Watchdog ‘not tough enough on loan firms’

Ban payday lender ads from children’s television?  No, says the Government. Simon Read finds out why

MPs and consumer groups have criticised the City watchdog for lacking teeth ahead of it taking over responsibility for payday lenders next Tuesday.

The Government was also criticised for not ensuring urgent changes to protect vulnerable people who are preyed upon by unscrupulous high-cost credit companies.

The Commons Business, Innovation and Skills Committee had called for a series of tough new measures. These included calls for the number of times a loan can be rolled over to be cut to one, the urgent setting up of a real-time database of lending, and a ban on payday loan advertising on children’s television.

But MPs said the responses from the Government and the Financial Conduct Authority show they are not going far enough.

The number of times a loan will  be allowed to roll over, for instance, will be two, the FCA confirmed. It said: “There is a need for some  flexibility for consumers to roll over their loans.”

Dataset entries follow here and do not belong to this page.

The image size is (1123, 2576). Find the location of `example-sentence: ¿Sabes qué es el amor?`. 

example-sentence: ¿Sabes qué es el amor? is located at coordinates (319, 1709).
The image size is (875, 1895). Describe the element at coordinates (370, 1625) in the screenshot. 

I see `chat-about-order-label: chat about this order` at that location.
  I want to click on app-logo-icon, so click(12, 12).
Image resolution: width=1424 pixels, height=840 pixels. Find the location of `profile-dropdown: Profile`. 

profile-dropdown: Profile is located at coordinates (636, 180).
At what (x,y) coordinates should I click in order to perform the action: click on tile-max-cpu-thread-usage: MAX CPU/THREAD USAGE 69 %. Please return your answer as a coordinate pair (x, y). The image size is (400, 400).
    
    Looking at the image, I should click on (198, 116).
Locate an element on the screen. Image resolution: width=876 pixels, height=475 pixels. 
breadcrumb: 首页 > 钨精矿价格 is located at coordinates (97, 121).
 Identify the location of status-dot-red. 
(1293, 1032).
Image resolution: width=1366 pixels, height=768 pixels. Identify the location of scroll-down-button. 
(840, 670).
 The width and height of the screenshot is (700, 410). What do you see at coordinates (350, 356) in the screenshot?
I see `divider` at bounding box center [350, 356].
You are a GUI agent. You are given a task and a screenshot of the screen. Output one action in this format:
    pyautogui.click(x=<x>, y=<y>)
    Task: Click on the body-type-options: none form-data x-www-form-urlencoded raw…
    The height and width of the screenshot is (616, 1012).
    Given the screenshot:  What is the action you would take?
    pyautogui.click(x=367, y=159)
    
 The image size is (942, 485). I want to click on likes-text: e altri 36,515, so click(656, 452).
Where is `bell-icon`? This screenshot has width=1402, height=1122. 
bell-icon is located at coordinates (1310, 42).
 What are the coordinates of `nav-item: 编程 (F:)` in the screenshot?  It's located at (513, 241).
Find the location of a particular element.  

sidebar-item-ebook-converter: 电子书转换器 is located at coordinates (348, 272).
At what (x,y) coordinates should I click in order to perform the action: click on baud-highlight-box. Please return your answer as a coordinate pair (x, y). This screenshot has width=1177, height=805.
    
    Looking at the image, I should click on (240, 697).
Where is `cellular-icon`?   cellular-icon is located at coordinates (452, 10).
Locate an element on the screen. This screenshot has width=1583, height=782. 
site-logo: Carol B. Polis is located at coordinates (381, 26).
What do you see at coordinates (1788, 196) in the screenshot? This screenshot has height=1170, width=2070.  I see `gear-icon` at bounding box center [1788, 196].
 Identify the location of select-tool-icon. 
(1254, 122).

The watchdog said it couldn’t ban payday loan ads from kids TV under European human rights laws concerning “the right to freedom of expression.”

Martin Lewis of Moneysavingexpert said: “The Government is inuring schoolchildren to this type of borrowing.  Unless the Government stops these adverts from being in the background of kids’ daily lives, it will be guilty of allowing the normalisation of payday loans for the next generation.”

The Sheffield Labour MP Paul Blomfield, who sat on the Business Committee, said: “I’m disappointed that the Government aren’t backing our recommendation for a tougher approach to advertising, particularly given its impact on children.”

He added: “I’m concerned that the Government has not accepted the case for a real-time database of lending, which has been shown in other countries to be vital in stopping the multiple lending that pushes people into spiralling debt.”

The FCA said there are obstacles to real-time data sharing which it is discussing with the industry. “We will conclude these discussions in the summer,” it said.

Peter Tutton of the debt charity Step Change said: “The introduction of a real-time data sharing regime should be an essential part of the FCA’s strategy to fix the payday lending markets.”

Stella Creasy, Labour’s Shadow Minister for Competition and Consumer Affairs, said: “This report further highlights the need to act as quickly as possible to reform the consumer credit market, as well as the way in which it uses data.”

She also rapped the Government for not introducing a cap on the cost of credit quickly enough. It plans to bring in a cap in January 2015. “The cap on the cost of credit should be brought forward to 2014,”Ms Creasy demanded.

Richard Lloyd, the Which? executive director, also demanded faster action. He said: “With millions increasingly reliant on payday loans and other high-cost credit, we want to see the FCA act swiftly to ban excessive fees and charges when borrowers default.”

Meanwhile Citizens Advice chief executive Gillian Guy was angered by the FCA’s admission that it had not considered proposals to force payday lenders to give notice before using a continuing payment authority, which gives them the right to clean out people’s bank accounts.

“The misuse of continuous payment authorities is one of the most damaging factors in payday lending,” she said. “Bank accounts are raided without warning leaving people penniless, which means they’re unable to pay to travel to work or buy food. It is important the FCA keeps an eye on this.”

The FCA said it “will consider consulting on such a rule after the transfer of regulation”, adding fuel to criticism that it is not ready to get tough with lenders when it takes over responsibility for the sector on 1 April.